Hace unos años nuestras protestas iban hacia los bancos porque nos estaban haciendo una competencia desleal. Hoy las enfocamos hacia todo aquel que creemos que irrumpe en nuestro sector con otras reglas de juego. No nos damos cuenta -o no queremos darnos cuenta- de que si la ley les permite operar, no podemos formular ninguna objeción al respecto. Si cumplen con la normativa vigente, no podemos alegar objeciones. Otra cosa distinta es la ética, las formas, las costumbres, las maneras tradicionales, etc. Por eso, amigos detallistas, se me ocurre formularos una sencilla pregunta que considero elemental como punto de partida. Vámos a ver: si las marcas no se venden en las tiendas tradicionales y sí se venden en otros locales, ¿no será que el mal puede estar en nuestras formas, en nuestra manera de concebir el negocio?

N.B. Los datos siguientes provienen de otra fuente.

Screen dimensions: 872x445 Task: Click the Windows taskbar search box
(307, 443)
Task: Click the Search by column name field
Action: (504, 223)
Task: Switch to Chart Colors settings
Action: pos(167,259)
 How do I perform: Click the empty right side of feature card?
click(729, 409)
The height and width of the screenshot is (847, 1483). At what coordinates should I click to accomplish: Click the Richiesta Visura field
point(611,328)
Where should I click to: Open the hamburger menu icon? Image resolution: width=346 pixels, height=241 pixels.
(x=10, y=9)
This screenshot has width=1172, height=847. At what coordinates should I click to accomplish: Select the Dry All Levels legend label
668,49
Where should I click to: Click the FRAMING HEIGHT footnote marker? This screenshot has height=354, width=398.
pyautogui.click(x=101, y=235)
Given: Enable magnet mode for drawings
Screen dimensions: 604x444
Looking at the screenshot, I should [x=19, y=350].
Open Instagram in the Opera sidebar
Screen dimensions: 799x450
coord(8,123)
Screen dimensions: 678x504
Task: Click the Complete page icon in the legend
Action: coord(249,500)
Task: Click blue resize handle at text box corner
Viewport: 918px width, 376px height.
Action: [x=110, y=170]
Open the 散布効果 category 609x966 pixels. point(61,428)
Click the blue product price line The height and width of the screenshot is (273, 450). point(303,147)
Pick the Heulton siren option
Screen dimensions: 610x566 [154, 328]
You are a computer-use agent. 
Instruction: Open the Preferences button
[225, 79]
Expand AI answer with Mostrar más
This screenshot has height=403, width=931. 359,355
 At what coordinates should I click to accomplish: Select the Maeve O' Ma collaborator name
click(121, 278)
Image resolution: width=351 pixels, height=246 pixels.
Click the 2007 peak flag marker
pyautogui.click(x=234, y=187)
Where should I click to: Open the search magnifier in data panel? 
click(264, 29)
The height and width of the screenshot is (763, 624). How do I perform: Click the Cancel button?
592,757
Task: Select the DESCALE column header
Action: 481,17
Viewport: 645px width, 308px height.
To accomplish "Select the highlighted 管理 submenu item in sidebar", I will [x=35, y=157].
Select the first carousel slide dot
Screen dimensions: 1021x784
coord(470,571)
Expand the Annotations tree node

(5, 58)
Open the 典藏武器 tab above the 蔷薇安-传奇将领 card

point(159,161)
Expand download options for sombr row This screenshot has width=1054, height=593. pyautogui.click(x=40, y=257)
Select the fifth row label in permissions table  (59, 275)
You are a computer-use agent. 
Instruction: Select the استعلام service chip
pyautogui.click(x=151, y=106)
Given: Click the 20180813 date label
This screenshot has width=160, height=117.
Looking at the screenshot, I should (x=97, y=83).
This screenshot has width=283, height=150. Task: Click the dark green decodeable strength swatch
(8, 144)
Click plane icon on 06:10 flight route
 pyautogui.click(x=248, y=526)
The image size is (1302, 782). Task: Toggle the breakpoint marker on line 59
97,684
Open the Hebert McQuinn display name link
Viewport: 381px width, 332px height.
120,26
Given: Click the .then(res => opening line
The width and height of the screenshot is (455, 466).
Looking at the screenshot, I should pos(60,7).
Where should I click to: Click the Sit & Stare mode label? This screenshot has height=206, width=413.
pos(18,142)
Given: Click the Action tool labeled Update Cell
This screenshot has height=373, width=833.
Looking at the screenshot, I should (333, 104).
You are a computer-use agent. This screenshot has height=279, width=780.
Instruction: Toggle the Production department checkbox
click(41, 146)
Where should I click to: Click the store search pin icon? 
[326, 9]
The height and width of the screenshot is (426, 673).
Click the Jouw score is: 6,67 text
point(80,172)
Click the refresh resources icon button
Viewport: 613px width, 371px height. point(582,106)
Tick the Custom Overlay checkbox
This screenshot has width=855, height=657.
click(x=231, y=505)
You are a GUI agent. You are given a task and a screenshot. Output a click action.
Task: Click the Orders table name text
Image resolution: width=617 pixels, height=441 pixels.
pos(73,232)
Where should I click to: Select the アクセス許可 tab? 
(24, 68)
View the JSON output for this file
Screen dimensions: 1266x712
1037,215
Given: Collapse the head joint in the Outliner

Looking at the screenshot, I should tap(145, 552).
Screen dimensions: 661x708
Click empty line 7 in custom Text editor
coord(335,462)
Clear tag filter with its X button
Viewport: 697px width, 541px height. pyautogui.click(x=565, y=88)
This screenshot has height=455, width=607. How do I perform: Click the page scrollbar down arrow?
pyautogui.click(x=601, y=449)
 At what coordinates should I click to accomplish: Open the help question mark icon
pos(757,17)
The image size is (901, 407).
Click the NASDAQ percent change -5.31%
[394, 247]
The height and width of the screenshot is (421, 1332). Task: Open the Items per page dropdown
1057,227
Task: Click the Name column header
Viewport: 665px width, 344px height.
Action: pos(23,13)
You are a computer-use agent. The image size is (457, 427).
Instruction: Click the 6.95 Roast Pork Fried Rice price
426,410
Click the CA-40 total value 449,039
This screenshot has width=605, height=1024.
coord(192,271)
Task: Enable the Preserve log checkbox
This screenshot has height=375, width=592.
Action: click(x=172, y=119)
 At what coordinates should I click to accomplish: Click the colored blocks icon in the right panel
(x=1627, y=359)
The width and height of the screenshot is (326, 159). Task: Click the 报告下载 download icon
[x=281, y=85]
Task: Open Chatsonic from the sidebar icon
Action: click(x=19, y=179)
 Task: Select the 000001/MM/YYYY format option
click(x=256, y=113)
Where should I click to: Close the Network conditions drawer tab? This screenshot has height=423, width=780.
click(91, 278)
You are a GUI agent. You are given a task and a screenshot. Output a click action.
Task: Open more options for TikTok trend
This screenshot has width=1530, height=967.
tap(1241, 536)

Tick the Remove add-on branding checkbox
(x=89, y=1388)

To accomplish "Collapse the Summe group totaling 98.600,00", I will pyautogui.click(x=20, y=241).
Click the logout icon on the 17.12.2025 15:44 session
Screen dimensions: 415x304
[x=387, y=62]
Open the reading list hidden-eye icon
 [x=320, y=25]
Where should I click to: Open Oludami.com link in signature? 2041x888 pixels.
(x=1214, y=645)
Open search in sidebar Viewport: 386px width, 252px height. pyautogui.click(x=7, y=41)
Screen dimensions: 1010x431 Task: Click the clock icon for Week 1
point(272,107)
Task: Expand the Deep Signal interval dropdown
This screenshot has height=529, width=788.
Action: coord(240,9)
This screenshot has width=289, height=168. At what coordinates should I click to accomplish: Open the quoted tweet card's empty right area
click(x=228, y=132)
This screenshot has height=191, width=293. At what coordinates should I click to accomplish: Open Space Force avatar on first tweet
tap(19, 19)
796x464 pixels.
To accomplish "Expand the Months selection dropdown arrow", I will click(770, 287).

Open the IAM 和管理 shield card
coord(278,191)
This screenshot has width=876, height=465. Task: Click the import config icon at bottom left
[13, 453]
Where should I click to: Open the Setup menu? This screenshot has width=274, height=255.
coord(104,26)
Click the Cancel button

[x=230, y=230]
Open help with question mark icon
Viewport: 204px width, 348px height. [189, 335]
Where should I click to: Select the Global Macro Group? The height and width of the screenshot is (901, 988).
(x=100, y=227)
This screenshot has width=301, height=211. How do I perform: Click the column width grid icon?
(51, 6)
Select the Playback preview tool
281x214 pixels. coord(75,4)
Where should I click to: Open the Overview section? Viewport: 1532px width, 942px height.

Estoy plenamente convencido de que nuestro sector necesita una profunda transformación, adaptación, puesta al día. Las grandes superficies ya están aquí. Los outlets ya son otra alternativa. Las tiendas virtuales no han hecho más que empezar. Amigos detallistas, urge un debate profundo, interno, intenso y de cosas reales, no teóricas o imaginarias. ¿Qué diferencia hay entre vender relojes y vender otro producto? ¿El servicio técnico? No es suficiente. ¿La seguridad? Tampoco es suficiente. Entonces, ¿qué es lo que nos diferencia de otros sectores?
Dicen que lo peor que le puede suceder a un enfermo es no ser consciente de su enfermedad. Cuando uno está enfermo debe quejarse y acudir al médico. Debe indicarle donde le duele y buscar el remedio oportuno. Pero, ¿quién es el médico del sector? No esperemos que otros nos pongan soluciones. Tenemos que buscarlas entre todos.
Creo que ha llegado el momento de una profunda reflexión, de un profundo debate, de una profunda puesta al día de todo el colectivo. ¿No sería el momento de organizar un 2º Congreso Nacional de Joyería donde a pecho descubierto todos podamos exponer, debatir, comentar, argumentar cuáles y cuántos son nuestros problemas y cuáles y cuántas son las posibles soluciones? Me gustaría que esta pregunta no quedara en el olvido. Me gustaría que tuviera una respuesta colectiva. Es importantísimo que opinemos todos. Por eso abrimos un e-mail para recoger sugerencias, opiniones, soluciones... No basta con quejarnos. Los lamentos no suelen solucionar los problemas.